Invero, le Sezioni unite di questa Corte nella recente sentenza n. 30008 del 19 novembre 2019 hanno affermato i seguenti principi di diritto:

“impregiudicata la generale facoltà di avvalersi anche di propri dipendenti delegati davanti al tribunale ed al giudice di pace, per la rappresentanza e la difesa in giudizio l’Agenzia delle Entrate Riscossione si avvale:

– dell’Avvocatura dello Stato nei casi previsti come ad essa riservati dalla convenzione con questa intervenuta (fatte salve le ipotesi di conflitto e, ai sensi del R.D. 30 ottobre 1933, n. 1933, art. 43, comma 4, di apposita motivata delibera da adottare in casi speciali e da sottoporre all’organo di vigilanza), oppure ove vengano in rilievo questioni di massima o aventi notevoli riflessi economici,

ovvero, in alternativa e senza bisogno di formalità, nè della delibera prevista dal richiamato R.D. cit., art. 43, comma 4;

– di avvocati del libero foro – nel rispetto del D.Lgs. 18 aprile 2016, n. 50, artt. 4 e 17, e dei criteri di cui agli atti di carattere generale adottati ai sensi del medesimo D.L. n. 193 del 2016, art. 1 comma 5, – in tutti gli altri casi ed in quelli in cui, pure riservati convenzionalmente all’Avvocatura erariale, questa non sia disponibile ad assumere il patrocinio”;

“quando la scelta tra il patrocinio dell’Avvocatura erariale e quello di un avvocato del libero foro discende dalla riconduzione della fattispecie alle ipotesi previste dalla Convenzione tra l’Agenzia e l’Avvocatura o di indisponibilità di questa ad assumere il patrocinio, la costituzione dell’Agenzia a mezzo dell’una o dell’altro postula necessariamente ed implicitamente la sussistenza del relativo presupposto di legge, senza bisogno di allegazione e di prova al riguardo, nemmeno nel giudizio di legittimità”.
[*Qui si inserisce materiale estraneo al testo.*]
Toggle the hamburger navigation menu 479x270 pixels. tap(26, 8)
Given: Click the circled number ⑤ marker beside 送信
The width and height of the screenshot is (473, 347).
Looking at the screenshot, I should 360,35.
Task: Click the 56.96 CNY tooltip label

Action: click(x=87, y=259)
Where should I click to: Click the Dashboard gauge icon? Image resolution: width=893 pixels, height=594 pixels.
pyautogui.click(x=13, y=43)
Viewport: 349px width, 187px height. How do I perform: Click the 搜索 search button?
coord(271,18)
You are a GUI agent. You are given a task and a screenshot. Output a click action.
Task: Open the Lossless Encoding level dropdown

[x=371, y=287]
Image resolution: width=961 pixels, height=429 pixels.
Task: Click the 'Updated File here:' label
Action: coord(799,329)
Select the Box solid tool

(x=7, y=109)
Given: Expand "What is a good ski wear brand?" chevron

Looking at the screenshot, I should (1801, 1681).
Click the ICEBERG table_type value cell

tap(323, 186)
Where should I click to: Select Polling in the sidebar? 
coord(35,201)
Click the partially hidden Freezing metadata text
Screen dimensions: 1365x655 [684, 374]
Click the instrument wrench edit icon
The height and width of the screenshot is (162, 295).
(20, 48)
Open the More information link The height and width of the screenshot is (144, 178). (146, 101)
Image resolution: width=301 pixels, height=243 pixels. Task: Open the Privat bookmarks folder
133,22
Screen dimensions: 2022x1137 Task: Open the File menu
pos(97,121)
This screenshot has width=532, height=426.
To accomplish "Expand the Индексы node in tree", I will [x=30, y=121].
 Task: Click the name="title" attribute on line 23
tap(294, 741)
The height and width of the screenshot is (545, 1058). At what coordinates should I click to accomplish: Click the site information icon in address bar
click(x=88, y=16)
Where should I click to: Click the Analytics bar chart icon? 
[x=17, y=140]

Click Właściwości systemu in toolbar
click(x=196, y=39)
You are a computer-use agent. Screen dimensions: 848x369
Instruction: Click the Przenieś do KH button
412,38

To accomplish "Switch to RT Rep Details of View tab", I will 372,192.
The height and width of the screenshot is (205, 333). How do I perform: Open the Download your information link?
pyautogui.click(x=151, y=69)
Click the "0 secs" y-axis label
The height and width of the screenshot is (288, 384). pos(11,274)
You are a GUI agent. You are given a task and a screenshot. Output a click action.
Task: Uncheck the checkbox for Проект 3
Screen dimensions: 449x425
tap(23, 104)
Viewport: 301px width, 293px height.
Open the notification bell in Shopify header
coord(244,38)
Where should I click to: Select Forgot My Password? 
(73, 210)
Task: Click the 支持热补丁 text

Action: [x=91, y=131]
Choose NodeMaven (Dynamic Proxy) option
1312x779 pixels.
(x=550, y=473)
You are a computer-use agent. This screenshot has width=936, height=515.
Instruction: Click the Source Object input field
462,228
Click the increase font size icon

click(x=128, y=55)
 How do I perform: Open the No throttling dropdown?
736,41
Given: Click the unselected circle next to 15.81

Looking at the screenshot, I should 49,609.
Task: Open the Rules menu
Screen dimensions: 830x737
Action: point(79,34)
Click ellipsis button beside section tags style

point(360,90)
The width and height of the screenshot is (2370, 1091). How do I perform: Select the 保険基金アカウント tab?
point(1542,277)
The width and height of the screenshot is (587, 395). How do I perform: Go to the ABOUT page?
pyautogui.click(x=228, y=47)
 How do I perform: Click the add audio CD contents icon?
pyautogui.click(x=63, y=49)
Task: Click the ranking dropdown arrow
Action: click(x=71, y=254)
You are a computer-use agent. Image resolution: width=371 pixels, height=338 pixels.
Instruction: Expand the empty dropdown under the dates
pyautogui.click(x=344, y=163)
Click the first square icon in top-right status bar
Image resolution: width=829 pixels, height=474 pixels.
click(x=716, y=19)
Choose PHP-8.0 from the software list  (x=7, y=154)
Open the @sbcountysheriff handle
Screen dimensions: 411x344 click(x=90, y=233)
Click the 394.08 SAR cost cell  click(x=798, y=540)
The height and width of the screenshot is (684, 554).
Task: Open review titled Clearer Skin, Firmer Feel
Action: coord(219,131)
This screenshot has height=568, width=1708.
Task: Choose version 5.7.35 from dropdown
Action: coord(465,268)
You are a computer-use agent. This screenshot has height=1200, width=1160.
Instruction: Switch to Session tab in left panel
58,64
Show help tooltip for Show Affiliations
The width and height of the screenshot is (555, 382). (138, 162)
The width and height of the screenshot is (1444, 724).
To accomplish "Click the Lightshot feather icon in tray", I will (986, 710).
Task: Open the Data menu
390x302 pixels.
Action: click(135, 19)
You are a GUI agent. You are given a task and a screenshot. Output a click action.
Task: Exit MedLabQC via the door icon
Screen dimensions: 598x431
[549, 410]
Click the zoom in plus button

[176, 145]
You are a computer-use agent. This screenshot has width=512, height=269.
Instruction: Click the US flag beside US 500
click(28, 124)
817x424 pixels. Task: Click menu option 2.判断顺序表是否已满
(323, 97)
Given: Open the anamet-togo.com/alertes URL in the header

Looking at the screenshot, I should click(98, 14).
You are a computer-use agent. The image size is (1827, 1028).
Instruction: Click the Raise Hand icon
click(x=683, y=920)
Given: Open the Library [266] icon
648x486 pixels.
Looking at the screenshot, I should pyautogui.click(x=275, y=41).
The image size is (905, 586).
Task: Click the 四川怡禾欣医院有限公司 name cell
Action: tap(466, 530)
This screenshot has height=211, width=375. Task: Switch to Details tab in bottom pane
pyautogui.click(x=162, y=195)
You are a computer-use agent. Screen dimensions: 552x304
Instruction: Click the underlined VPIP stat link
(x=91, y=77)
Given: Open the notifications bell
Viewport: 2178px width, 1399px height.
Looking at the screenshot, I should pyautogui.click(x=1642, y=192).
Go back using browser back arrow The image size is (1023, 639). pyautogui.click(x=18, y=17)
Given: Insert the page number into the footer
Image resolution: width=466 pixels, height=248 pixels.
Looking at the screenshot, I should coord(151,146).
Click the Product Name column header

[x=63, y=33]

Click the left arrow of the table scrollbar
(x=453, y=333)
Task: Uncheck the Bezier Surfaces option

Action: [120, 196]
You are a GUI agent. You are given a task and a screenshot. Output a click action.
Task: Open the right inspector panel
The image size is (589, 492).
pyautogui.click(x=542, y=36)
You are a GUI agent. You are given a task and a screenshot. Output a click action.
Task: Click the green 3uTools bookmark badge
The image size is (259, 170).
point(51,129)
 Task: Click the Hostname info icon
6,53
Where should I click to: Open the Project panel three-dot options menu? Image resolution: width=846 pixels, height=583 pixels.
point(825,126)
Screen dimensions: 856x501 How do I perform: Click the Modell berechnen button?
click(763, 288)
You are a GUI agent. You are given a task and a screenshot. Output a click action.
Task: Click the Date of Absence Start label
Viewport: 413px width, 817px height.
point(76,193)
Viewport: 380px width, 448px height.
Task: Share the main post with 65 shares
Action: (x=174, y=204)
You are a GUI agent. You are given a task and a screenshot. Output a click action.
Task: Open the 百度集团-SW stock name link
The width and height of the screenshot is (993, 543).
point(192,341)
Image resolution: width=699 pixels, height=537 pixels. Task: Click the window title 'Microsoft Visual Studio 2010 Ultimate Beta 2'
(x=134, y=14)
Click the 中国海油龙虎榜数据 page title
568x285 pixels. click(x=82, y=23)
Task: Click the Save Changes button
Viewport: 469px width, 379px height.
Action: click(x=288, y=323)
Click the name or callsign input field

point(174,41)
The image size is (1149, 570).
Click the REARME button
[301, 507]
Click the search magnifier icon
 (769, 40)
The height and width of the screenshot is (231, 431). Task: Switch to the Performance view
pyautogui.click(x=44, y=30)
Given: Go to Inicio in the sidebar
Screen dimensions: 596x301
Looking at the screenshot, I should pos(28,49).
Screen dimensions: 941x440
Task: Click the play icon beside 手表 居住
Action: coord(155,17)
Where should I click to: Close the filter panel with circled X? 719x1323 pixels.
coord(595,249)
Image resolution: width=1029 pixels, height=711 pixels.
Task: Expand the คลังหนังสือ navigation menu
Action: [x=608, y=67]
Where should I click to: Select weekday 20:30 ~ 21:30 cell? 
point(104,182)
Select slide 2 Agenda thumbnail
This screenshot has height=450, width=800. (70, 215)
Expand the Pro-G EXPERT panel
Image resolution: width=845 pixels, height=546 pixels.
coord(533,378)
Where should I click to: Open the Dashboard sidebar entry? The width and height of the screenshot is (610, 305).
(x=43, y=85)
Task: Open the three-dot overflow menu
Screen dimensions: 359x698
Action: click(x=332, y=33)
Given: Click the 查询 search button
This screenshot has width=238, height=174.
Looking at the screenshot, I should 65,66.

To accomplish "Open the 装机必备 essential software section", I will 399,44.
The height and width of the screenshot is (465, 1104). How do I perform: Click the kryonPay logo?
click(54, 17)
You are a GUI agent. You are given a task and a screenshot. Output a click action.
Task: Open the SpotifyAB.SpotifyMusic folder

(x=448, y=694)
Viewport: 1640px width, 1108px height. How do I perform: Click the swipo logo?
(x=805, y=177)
Orbene, precisato che il Protocollo d’intesa tra Avvocatura dello Stato e Agenzia delle Entrate-Riscossione, n. (OMISSIS) del 5 luglio 2017, prevede, in tema di “Contenzioso afferente l’attività di Riscossione”, al punto 3.4.1, che l’Avvocatura assume il patrocinio dell’Ente nelle “liti innanzi alla Corte di Cassazione Civile e Tributaria”, e che nella specie non vengono in rilievo “questioni di massima o aventi notevoli riflessi economici”, nè è stato dedotto e provato che l’Avvocatura erariale non sia stata disponibile ad assumere il patrocinio, è imprescindibile la dichiarazione di inammissibilità del ricorso dell’ADER.

L’esito del giudizio costituisce motivo di integrale compensazione delle spese processuali.

P.Q.M.

dichiara inammissibili il ricorso ed il controricorso e compensa le spese processuali.

Ai sensi del D.P.R. n. 115 del 2002, art. 13, comma 1 quater, dà atto della sussistenza dei presupposti processuali per il versamento, da parte della ricorrente, di un ulteriore importo a titolo di contributo unificato pari a quello previsto per il ricorso, a norma del cit. art. 13, comma 1-bis, se dovuto.

Così deciso in Roma, il 11 dicembre 2019.